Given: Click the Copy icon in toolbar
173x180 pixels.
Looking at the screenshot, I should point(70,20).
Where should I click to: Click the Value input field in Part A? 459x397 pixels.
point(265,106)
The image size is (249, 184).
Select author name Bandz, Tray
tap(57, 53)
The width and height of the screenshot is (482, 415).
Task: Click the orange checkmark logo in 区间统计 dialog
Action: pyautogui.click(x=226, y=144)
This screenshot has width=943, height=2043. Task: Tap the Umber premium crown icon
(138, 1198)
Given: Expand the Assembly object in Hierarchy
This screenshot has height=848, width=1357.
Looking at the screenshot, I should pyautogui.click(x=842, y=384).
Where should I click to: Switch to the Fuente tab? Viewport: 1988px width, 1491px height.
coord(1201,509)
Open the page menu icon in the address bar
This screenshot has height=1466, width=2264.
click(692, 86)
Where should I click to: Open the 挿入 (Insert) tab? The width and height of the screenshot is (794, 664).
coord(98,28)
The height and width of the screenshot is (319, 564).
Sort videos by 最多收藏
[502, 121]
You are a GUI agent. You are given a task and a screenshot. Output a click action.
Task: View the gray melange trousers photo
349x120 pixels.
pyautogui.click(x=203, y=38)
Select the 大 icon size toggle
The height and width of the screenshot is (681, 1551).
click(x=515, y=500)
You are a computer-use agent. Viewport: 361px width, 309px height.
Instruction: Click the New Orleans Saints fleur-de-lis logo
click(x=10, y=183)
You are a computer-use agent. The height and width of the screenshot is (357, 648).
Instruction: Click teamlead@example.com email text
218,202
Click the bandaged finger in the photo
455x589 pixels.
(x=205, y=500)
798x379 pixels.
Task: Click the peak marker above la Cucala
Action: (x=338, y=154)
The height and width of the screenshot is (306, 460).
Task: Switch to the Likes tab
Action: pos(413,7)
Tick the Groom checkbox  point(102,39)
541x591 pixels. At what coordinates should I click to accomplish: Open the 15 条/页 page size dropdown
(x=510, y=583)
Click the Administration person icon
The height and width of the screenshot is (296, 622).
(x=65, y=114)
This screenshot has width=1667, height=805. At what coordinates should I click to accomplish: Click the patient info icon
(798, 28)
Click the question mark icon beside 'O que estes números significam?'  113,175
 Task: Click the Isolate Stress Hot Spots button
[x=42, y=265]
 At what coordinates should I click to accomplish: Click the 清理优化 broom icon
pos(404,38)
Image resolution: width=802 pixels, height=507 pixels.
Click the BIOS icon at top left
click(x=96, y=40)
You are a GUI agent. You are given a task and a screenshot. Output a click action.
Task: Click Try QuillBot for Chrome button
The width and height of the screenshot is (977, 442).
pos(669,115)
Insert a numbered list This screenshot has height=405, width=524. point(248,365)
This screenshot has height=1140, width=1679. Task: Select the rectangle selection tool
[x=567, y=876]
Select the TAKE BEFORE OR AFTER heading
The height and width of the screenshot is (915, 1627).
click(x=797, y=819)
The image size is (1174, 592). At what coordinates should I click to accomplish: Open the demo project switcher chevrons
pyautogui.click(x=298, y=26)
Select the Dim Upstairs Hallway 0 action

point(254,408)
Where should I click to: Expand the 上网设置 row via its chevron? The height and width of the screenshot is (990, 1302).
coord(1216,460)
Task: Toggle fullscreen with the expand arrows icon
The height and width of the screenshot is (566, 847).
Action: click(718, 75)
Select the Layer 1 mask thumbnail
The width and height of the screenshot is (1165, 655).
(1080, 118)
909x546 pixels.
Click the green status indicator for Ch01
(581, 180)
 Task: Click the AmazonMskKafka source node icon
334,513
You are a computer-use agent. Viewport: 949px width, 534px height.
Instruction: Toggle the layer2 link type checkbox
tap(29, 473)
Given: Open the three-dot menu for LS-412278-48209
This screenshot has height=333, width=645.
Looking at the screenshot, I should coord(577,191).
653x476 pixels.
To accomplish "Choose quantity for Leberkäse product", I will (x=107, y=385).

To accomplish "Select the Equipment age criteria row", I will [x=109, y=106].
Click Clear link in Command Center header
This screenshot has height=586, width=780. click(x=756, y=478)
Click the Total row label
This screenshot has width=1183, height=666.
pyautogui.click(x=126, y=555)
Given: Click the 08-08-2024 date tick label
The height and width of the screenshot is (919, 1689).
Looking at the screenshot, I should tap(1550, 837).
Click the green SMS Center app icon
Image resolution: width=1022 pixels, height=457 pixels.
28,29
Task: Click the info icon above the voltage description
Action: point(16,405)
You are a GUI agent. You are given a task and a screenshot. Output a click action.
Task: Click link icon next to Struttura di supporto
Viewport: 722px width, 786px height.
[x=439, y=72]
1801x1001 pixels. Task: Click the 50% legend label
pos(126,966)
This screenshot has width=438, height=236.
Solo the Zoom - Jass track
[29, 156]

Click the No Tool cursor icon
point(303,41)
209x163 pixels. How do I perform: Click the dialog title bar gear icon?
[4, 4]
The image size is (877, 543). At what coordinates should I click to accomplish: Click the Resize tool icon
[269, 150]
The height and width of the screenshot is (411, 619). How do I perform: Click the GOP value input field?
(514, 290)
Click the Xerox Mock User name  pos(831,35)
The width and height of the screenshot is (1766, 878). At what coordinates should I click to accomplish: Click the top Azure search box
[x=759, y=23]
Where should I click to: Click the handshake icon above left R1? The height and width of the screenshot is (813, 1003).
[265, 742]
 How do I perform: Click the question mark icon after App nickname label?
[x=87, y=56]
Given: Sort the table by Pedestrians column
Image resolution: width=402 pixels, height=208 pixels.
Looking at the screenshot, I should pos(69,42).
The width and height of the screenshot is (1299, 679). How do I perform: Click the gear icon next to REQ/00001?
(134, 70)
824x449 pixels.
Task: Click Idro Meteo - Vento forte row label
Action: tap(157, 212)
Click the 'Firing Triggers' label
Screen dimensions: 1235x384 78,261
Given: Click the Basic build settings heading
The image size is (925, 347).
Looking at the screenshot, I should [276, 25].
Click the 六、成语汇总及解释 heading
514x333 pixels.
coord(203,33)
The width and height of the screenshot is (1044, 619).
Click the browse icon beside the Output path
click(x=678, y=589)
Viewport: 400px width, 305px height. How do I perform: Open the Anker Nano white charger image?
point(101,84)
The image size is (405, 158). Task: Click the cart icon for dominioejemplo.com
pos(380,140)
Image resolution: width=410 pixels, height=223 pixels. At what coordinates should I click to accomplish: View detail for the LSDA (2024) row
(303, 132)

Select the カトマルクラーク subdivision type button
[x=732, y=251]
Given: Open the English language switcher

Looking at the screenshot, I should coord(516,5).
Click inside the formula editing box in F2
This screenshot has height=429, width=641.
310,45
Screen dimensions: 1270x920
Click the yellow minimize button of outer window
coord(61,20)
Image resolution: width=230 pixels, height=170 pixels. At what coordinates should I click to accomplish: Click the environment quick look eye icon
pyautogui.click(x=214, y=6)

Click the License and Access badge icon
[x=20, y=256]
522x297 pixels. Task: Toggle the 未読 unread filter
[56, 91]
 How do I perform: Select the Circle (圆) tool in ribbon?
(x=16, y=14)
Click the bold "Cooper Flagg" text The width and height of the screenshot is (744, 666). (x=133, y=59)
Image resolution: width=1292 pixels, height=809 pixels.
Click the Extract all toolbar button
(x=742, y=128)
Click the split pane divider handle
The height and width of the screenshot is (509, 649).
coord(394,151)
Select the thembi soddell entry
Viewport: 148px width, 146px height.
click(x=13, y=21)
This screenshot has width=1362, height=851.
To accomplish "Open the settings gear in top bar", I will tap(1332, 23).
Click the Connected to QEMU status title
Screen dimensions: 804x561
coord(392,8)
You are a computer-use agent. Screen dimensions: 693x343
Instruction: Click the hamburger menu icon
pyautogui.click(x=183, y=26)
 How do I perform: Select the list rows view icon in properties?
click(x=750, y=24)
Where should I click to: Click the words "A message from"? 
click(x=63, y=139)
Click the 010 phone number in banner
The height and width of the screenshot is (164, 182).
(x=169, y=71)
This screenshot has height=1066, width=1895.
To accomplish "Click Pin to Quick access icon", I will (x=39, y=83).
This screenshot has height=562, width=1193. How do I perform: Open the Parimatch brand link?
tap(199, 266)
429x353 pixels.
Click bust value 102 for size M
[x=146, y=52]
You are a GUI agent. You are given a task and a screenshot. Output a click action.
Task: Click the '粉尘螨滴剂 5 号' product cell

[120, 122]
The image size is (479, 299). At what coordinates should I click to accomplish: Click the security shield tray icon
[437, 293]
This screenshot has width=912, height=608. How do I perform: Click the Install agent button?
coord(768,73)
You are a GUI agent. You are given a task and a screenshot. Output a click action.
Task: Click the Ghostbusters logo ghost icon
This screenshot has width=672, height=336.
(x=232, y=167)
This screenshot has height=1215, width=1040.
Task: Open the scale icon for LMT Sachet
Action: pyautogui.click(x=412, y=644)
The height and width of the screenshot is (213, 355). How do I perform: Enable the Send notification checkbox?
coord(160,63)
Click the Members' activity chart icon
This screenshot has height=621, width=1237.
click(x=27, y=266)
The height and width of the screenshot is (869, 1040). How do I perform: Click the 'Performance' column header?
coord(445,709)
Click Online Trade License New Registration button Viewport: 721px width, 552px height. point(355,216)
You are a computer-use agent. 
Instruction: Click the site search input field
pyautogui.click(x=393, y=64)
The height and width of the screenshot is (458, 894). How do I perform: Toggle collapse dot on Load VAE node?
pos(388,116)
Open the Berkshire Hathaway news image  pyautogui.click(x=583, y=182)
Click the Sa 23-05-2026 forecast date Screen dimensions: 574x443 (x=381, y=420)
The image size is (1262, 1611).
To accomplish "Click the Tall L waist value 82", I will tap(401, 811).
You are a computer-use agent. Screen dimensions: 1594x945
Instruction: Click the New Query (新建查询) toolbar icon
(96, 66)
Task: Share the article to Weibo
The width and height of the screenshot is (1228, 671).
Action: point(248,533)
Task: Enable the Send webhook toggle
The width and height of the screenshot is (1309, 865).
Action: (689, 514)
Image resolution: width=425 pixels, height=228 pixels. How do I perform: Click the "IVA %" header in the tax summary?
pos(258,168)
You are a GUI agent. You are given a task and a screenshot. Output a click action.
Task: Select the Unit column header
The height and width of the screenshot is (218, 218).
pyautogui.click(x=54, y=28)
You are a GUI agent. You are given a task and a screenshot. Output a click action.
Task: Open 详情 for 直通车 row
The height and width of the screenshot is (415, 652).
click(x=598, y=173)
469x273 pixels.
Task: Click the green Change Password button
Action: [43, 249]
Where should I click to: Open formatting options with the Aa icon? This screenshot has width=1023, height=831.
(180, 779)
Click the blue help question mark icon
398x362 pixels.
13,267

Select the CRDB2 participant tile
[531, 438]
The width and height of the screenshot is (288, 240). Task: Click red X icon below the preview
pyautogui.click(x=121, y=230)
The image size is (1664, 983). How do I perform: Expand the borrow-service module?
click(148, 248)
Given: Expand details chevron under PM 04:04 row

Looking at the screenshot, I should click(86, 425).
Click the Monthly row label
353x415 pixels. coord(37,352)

_GIVEN PROBLEM_
Rescale the records that begin at the line containing "How do I perform: Select the list" and stop after the line containing "(x=169, y=71)", and give those lines again with their requests. Multiply every click coordinate in the answers by 0.9 and round to whole numbers, with halves rounded up.

_RESULT_
 How do I perform: Select the list rows view icon in properties?
click(x=675, y=22)
Where should I click to: Click the words "A message from"? 
click(x=57, y=125)
Click the 010 phone number in banner
The height and width of the screenshot is (164, 182).
(x=152, y=64)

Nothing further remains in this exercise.